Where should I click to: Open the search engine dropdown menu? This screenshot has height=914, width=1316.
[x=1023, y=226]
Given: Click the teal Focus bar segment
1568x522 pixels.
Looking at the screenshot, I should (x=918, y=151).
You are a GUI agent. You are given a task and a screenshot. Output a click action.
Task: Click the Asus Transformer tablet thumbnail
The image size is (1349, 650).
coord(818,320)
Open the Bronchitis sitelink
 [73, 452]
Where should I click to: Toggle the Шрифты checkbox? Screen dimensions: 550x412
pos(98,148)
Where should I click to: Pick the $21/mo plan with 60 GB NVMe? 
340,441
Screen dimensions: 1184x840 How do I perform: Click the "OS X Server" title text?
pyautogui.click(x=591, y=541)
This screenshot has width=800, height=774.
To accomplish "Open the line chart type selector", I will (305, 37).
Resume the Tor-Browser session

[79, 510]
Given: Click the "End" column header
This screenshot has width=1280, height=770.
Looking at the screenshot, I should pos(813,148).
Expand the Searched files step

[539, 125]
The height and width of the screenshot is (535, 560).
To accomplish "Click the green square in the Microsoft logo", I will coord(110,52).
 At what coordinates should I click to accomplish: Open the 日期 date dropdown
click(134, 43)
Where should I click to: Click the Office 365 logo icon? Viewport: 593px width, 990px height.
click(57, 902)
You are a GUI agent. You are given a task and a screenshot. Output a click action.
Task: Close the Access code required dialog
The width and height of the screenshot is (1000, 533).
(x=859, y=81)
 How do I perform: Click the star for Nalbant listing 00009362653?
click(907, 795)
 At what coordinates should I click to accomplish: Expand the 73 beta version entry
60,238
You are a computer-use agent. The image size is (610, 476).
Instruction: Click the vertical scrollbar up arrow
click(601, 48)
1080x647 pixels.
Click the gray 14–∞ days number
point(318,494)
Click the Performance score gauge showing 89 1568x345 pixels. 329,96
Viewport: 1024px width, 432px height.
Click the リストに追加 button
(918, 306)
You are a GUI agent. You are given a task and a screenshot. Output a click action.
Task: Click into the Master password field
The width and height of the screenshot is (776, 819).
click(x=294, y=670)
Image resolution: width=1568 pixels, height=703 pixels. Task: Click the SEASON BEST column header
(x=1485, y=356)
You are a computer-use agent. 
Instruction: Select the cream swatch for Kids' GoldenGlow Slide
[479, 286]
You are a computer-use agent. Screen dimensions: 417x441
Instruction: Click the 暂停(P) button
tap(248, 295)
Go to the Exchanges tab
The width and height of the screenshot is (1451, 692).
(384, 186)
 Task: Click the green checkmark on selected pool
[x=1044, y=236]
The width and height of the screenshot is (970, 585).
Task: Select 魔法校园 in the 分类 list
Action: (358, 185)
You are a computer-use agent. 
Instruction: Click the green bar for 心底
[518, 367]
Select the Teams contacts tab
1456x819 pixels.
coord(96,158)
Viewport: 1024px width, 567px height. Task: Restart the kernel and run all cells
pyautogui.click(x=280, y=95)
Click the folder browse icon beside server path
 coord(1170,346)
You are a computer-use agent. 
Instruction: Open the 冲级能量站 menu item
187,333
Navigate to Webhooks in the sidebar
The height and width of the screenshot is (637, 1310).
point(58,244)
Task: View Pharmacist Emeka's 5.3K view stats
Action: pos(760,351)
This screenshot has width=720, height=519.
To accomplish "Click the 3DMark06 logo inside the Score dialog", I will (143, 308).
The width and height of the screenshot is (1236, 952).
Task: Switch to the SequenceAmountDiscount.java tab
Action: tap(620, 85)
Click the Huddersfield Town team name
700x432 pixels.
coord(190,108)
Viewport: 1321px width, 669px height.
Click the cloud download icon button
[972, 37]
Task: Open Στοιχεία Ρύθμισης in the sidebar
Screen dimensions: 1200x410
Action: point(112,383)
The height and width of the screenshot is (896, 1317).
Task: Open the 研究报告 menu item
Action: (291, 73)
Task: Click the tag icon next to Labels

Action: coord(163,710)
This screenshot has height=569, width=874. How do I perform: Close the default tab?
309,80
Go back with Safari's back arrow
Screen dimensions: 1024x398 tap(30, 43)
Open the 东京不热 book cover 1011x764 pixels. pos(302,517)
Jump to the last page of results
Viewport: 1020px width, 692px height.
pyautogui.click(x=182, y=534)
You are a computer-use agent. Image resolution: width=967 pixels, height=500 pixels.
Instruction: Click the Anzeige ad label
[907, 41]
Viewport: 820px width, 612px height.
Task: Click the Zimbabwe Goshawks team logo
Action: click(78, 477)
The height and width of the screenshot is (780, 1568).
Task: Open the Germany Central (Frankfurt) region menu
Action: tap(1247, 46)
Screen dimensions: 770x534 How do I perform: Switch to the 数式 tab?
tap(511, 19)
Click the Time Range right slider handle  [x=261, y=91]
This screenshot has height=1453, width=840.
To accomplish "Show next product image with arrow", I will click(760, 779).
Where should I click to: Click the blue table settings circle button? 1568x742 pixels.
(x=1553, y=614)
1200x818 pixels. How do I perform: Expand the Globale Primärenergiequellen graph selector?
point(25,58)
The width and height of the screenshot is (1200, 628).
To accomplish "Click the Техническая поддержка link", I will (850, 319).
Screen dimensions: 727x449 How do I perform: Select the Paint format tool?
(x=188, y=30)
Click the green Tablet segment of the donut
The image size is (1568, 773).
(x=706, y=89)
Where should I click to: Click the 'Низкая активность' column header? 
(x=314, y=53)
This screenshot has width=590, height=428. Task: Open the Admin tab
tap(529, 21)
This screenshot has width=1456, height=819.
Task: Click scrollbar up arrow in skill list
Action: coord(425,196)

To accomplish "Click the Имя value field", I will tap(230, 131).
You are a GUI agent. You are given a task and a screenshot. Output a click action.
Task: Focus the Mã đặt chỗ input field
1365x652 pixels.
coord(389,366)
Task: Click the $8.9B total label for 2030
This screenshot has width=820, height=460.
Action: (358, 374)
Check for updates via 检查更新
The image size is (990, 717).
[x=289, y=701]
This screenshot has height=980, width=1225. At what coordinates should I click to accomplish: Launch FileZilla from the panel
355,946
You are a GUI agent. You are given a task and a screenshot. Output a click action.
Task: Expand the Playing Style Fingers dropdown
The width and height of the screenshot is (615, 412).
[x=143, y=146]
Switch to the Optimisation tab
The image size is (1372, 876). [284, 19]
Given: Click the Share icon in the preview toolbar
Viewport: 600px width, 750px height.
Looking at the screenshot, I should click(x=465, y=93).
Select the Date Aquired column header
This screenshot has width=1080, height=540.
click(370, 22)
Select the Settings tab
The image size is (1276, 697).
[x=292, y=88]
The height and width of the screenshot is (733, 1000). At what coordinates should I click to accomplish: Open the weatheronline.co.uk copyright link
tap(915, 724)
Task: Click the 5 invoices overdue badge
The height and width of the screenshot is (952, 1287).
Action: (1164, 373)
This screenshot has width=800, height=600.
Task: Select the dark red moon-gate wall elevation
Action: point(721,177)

************

◆ Description of the task
An exact retyping of every line in the records is needed.

◆ Answer
Where should I click to: Open the search engine dropdown menu? This screenshot has height=914, width=1316.
[x=1023, y=226]
Given: Click the teal Focus bar segment
1568x522 pixels.
Looking at the screenshot, I should (x=918, y=151).
You are a GUI agent. You are given a task and a screenshot. Output a click action.
Task: Click the Asus Transformer tablet thumbnail
The image size is (1349, 650).
coord(818,320)
Open the Bronchitis sitelink
 [73, 452]
Where should I click to: Toggle the Шрифты checkbox? Screen dimensions: 550x412
pos(98,148)
Where should I click to: Pick the $21/mo plan with 60 GB NVMe? 
340,441
Screen dimensions: 1184x840 How do I perform: Click the "OS X Server" title text?
pyautogui.click(x=591, y=541)
This screenshot has width=800, height=774.
To accomplish "Open the line chart type selector", I will (305, 37).
Resume the Tor-Browser session

[79, 510]
Given: Click the "End" column header
This screenshot has width=1280, height=770.
Looking at the screenshot, I should pos(813,148).
Expand the Searched files step

[539, 125]
The height and width of the screenshot is (535, 560).
To accomplish "Click the green square in the Microsoft logo", I will coord(110,52).
 At what coordinates should I click to accomplish: Open the 日期 date dropdown
click(134, 43)
Where should I click to: Click the Office 365 logo icon? Viewport: 593px width, 990px height.
click(57, 902)
You are a GUI agent. You are given a task and a screenshot. Output a click action.
Task: Close the Access code required dialog
The width and height of the screenshot is (1000, 533).
(x=859, y=81)
 How do I perform: Click the star for Nalbant listing 00009362653?
click(907, 795)
 At what coordinates should I click to accomplish: Expand the 73 beta version entry
60,238
You are a computer-use agent. The image size is (610, 476).
Instruction: Click the vertical scrollbar up arrow
click(601, 48)
1080x647 pixels.
Click the gray 14–∞ days number
point(318,494)
Click the Performance score gauge showing 89 1568x345 pixels. 329,96
Viewport: 1024px width, 432px height.
Click the リストに追加 button
(918, 306)
You are a GUI agent. You are given a task and a screenshot. Output a click action.
Task: Click into the Master password field
The width and height of the screenshot is (776, 819).
click(x=294, y=670)
Image resolution: width=1568 pixels, height=703 pixels. Task: Click the SEASON BEST column header
(x=1485, y=356)
You are a computer-use agent. 
Instruction: Select the cream swatch for Kids' GoldenGlow Slide
[479, 286]
You are a computer-use agent. Screen dimensions: 417x441
Instruction: Click the 暂停(P) button
tap(248, 295)
Go to the Exchanges tab
The width and height of the screenshot is (1451, 692).
(384, 186)
 Task: Click the green checkmark on selected pool
[x=1044, y=236]
The width and height of the screenshot is (970, 585).
Task: Select 魔法校园 in the 分类 list
Action: (358, 185)
You are a computer-use agent. 
Instruction: Click the green bar for 心底
[518, 367]
Select the Teams contacts tab
1456x819 pixels.
coord(96,158)
Viewport: 1024px width, 567px height. Task: Restart the kernel and run all cells
pyautogui.click(x=280, y=95)
Click the folder browse icon beside server path
 coord(1170,346)
You are a computer-use agent. 
Instruction: Open the 冲级能量站 menu item
187,333
Navigate to Webhooks in the sidebar
The height and width of the screenshot is (637, 1310).
point(58,244)
Task: View Pharmacist Emeka's 5.3K view stats
Action: pos(760,351)
This screenshot has width=720, height=519.
To accomplish "Click the 3DMark06 logo inside the Score dialog", I will (143, 308).
The width and height of the screenshot is (1236, 952).
Task: Switch to the SequenceAmountDiscount.java tab
Action: tap(620, 85)
Click the Huddersfield Town team name
700x432 pixels.
coord(190,108)
Viewport: 1321px width, 669px height.
Click the cloud download icon button
[972, 37]
Task: Open Στοιχεία Ρύθμισης in the sidebar
Screen dimensions: 1200x410
Action: point(112,383)
The height and width of the screenshot is (896, 1317).
Task: Open the 研究报告 menu item
Action: (291, 73)
Task: Click the tag icon next to Labels

Action: coord(163,710)
This screenshot has height=569, width=874. How do I perform: Close the default tab?
309,80
Go back with Safari's back arrow
Screen dimensions: 1024x398 tap(30, 43)
Open the 东京不热 book cover 1011x764 pixels. pos(302,517)
Jump to the last page of results
Viewport: 1020px width, 692px height.
pyautogui.click(x=182, y=534)
You are a computer-use agent. Image resolution: width=967 pixels, height=500 pixels.
Instruction: Click the Anzeige ad label
[907, 41]
Viewport: 820px width, 612px height.
Task: Click the Zimbabwe Goshawks team logo
Action: click(78, 477)
The height and width of the screenshot is (780, 1568).
Task: Open the Germany Central (Frankfurt) region menu
Action: tap(1247, 46)
Screen dimensions: 770x534 How do I perform: Switch to the 数式 tab?
tap(511, 19)
Click the Time Range right slider handle  [x=261, y=91]
This screenshot has height=1453, width=840.
To accomplish "Show next product image with arrow", I will click(760, 779).
Where should I click to: Click the blue table settings circle button? 1568x742 pixels.
(x=1553, y=614)
1200x818 pixels. How do I perform: Expand the Globale Primärenergiequellen graph selector?
point(25,58)
The width and height of the screenshot is (1200, 628).
To accomplish "Click the Техническая поддержка link", I will (850, 319).
Screen dimensions: 727x449 How do I perform: Select the Paint format tool?
(x=188, y=30)
Click the green Tablet segment of the donut
The image size is (1568, 773).
(x=706, y=89)
Where should I click to: Click the 'Низкая активность' column header? 
(x=314, y=53)
This screenshot has width=590, height=428. Task: Open the Admin tab
tap(529, 21)
This screenshot has width=1456, height=819.
Task: Click scrollbar up arrow in skill list
Action: coord(425,196)

To accomplish "Click the Имя value field", I will tap(230, 131).
You are a GUI agent. You are given a task and a screenshot. Output a click action.
Task: Focus the Mã đặt chỗ input field
1365x652 pixels.
coord(389,366)
Task: Click the $8.9B total label for 2030
This screenshot has width=820, height=460.
Action: (358, 374)
Check for updates via 检查更新
The image size is (990, 717).
[x=289, y=701]
This screenshot has height=980, width=1225. At what coordinates should I click to accomplish: Launch FileZilla from the panel
355,946
You are a GUI agent. You are given a task and a screenshot. Output a click action.
Task: Expand the Playing Style Fingers dropdown
The width and height of the screenshot is (615, 412).
[x=143, y=146]
Switch to the Optimisation tab
The image size is (1372, 876). [284, 19]
Given: Click the Share icon in the preview toolbar
Viewport: 600px width, 750px height.
Looking at the screenshot, I should click(x=465, y=93).
Select the Date Aquired column header
This screenshot has width=1080, height=540.
click(370, 22)
Select the Settings tab
The image size is (1276, 697).
[x=292, y=88]
The height and width of the screenshot is (733, 1000). At what coordinates should I click to accomplish: Open the weatheronline.co.uk copyright link
tap(915, 724)
Task: Click the 5 invoices overdue badge
The height and width of the screenshot is (952, 1287).
Action: (1164, 373)
This screenshot has width=800, height=600.
Task: Select the dark red moon-gate wall elevation
Action: point(721,177)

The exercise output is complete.